The pictures above show the floor as it has been glassed into the hull atop the stringers in the cabin section. In the fore is the ballast tank, and in the background you can see the cockpit liner which has been modified for the turbine engine. These pictures face the stern of the boat.

The above pictures are facing the bow of the boat. Once again you can see the cockpit liner, as well as the floor and the ballast tank. In the foreground in the picture on the left are the footrests for the driver and front passenger. The space in between the footrests is the access into the cabin. The cabin will be used more as a utility space for electrical panels and relays, and I may keep a small toolbox in there, just in case.

The above pictures show the deck being hoisted into Superboat's garage, and being set in place above the hull. The next step is to join the hull and the deck together.

Above shows the joining of the hull and the deck to form the classic shape of the Superboat Y2K-30 hull. Apart from a few subtle indications, at first glance there will be little to indicate that this isn't an ordinary Superboat, which is the way I like it. Look at the gorgeous lines of the boat as seen in profile...It looks like it is going 100 mph even when it is standing still.

The neat and clean integration of engine into hull was a major design requirement, and one that Superboat has achieved with great success, as you can see in the pictures above. The picture on the left is the view from the cockpit looking rearward. Superboat is in the process of fabricating an airbox assembly and scoop which will fit neatly over the top of the cold end of the engine, completely isolating it from both the cockpit and the engine bay. On the right, a look into the engine compartment. The engine compartment will house the hot end of the engine, (combustor, turbines, exhaust outlet) as well as the speed decreaser gearbox, N2 shaft brake, and crashbox. Everything is coming along great, and we have an outside shot of getting the beast into the water for some preliminary testing before the winter sets in. (next entry)


9/16/06- Work continues at Superboat. As shown in the pictures, the engine and drive have been removed from the hull so that the saddle tanks could be installed. A fiberglass box was built for each saddle tank, and then the aluminum tanks were installed and foamed into place for maximum structural integrity. The same thing was done with the front ballast tank, which will carry fuel and also be used as a ballast tank to fine tune the handling of the boat underway. With the four fuel tanks installed on the boat, the maximum fuel capacity is approximately 245 gallons, which exceeds my design requirements nicely. This added capacity gives me the freedom to keep the ballast tank half full allowing me to play with the fuel levels to balance the hull. All fuel to the turbine will be drawn from the 98 gallon belly tank via an electric fuel boost pump. Additional fuel pumps will transfer fuel from the other tanks to belly tank as needed.

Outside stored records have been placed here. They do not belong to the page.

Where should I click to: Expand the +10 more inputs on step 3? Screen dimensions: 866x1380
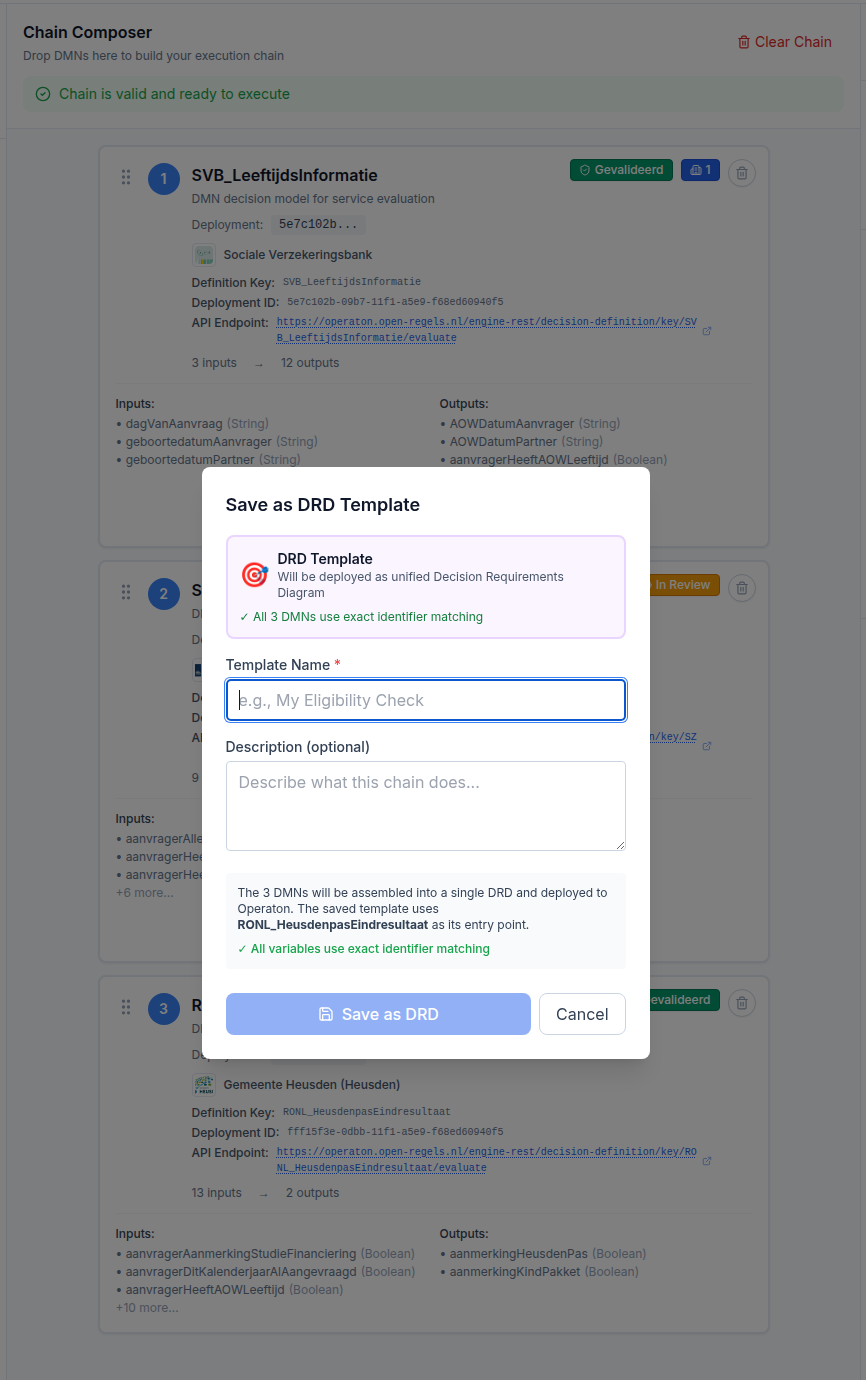pyautogui.click(x=148, y=1306)
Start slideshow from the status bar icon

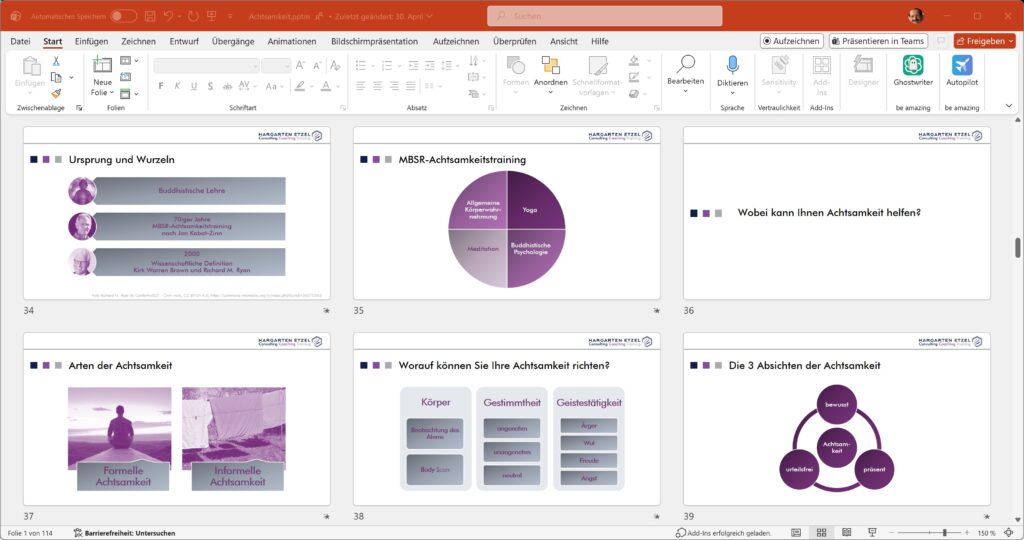(869, 533)
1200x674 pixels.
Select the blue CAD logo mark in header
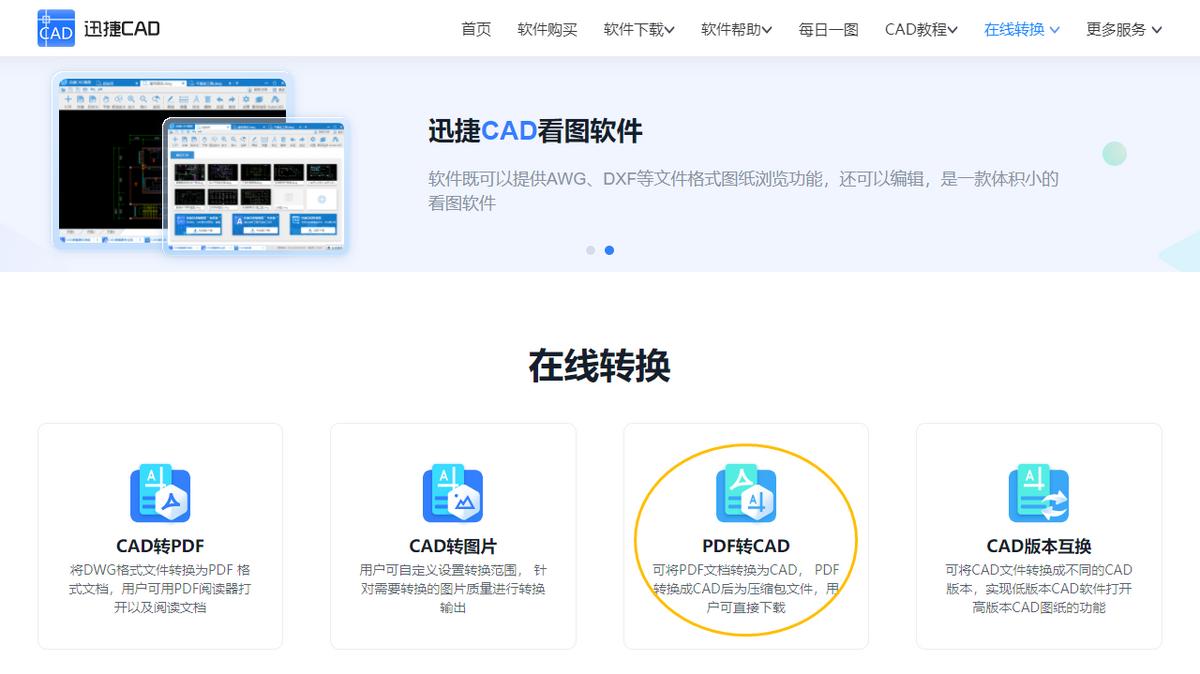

The pitures also show that the deck has been removed to continue the custom glass work. Four NACA type ducts have been incorporated into the deck sides, which will channel cool ambient air to the turbine airbox. These side ducts will act as secondary airflow ducts to the turbine inlet. The primary air inlet will be a large scoop above the intake screen. The scoop will also divert cooling air into the engine compartment to keep things cool in there. (next entry)


8/27/06- With the engine and drive mounted, the hull is now back at Superboat to finalize the rigging of the boat so that we can move into the finishing stages of the project, and possibly have the boat in the water by the end of this season for testing.

As seen in the photos above and below, Superboat has temporarily mounted the deck onto the hull. This required cutting a notch out of the underside of the swim platform to accomodate the housing of the Sage Drive. Rick from Superboat will rework the fiberglass under the swim platform to strengthen and close the cutout into a nice detail. This is just one example of the detailed custom glass work that goes into a project like this.

Installing the deck also required cutting in half the rear cockpit area, where the rear bench and engine bay front bulkhead would normally go. Again, this is an area that will require very careful attention to make it both functional and visually appealing.

Having the deck on the boat allowed us to see exactly where the engine intake sits in relation to the cockpit. In light of our efforts in shortening the engine and transmission package as much as possible, I was a little surprised at how far the engine and engine intake stuck into the cockpit. From the outset, a design objective has been that the boat hold at the very least four occupants, preferably five. It is clear now that we will be able to seat four comfortably. A big advantage we have working for us is how low the engine sits in the hull. This allows for two jump seats to be built over the top of the engine, with the space in between the rear seats to house a fiberglass airbox, which will feed cool air to the engine intake bell. The airbox assembly will incorporate a kevlar shield which will sit over the compressor section of the engine, to protect the rear passengers from an unlikely uncontained compressor event. The whole assembly will be easily removable to allow access to the front half of the engine for service.

The engine compartment itself has limited space, and there are a lot of things that will have to go in there, so now is the time to think about the engine compartment layout. There will be two saddle tanks, two oil tanks, an alternator, a power steering pump, and four trim pumps just to name a few.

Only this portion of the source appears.